# RECORD SET
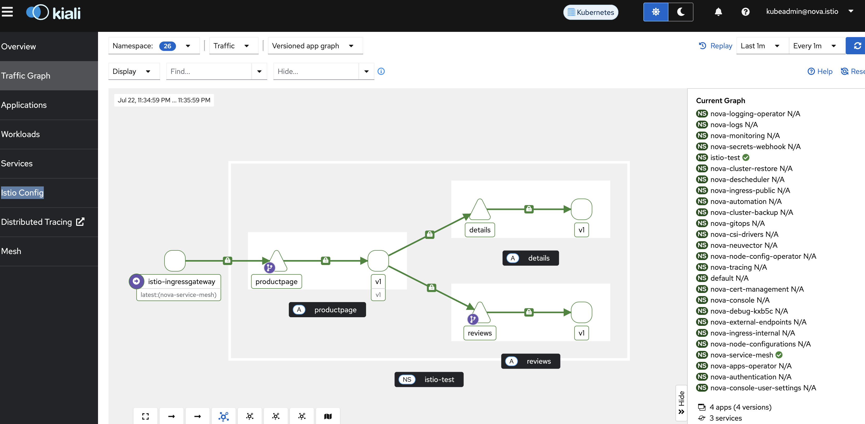Click the refresh button icon
This screenshot has height=424, width=865.
857,46
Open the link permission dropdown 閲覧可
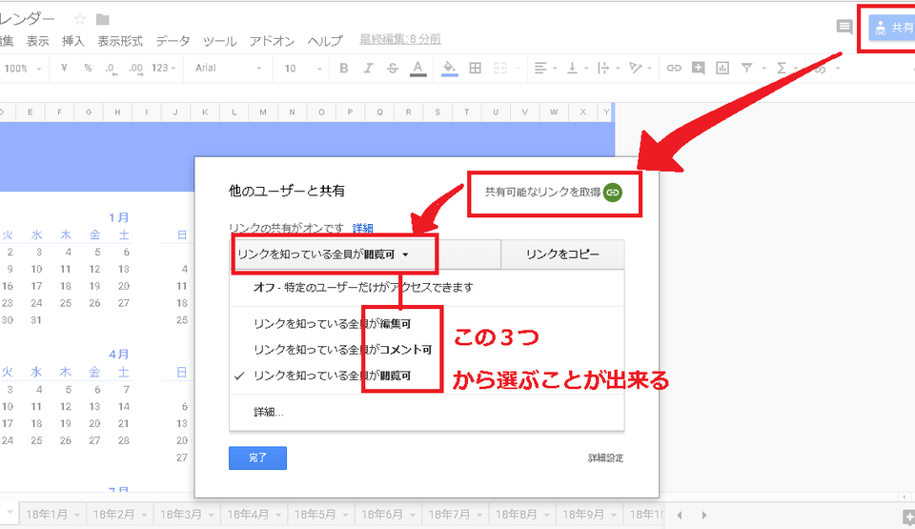This screenshot has width=915, height=529. pyautogui.click(x=323, y=254)
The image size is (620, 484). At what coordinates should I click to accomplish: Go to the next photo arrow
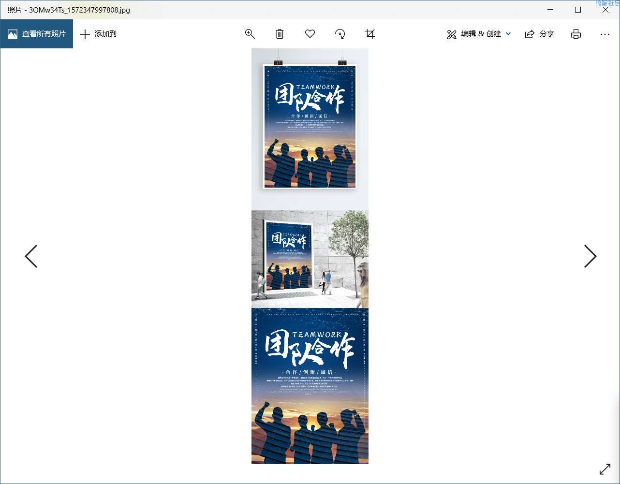pos(590,256)
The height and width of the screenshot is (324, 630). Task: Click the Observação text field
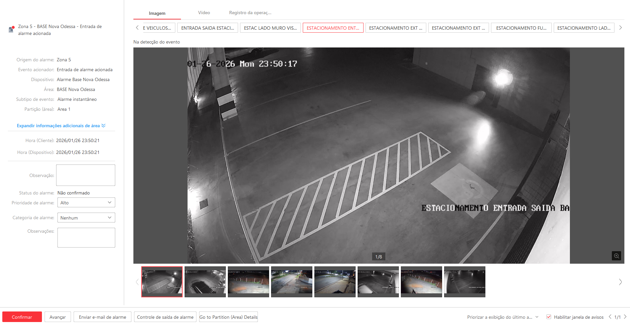click(x=86, y=175)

# TASK GOAL
With the pictures left out, copy exactly the lines from the one containing "Open the link permission dropdown 閲覧可" through the final line of the records above, both included.

# SOLUTION TO THE PROBLEM
Open the link permission dropdown 閲覧可
This screenshot has width=915, height=529. pyautogui.click(x=323, y=254)
The image size is (620, 484). At what coordinates should I click to accomplish: Go to the next photo arrow
pos(590,256)
The height and width of the screenshot is (324, 630). Task: Click the Observação text field
click(x=86, y=175)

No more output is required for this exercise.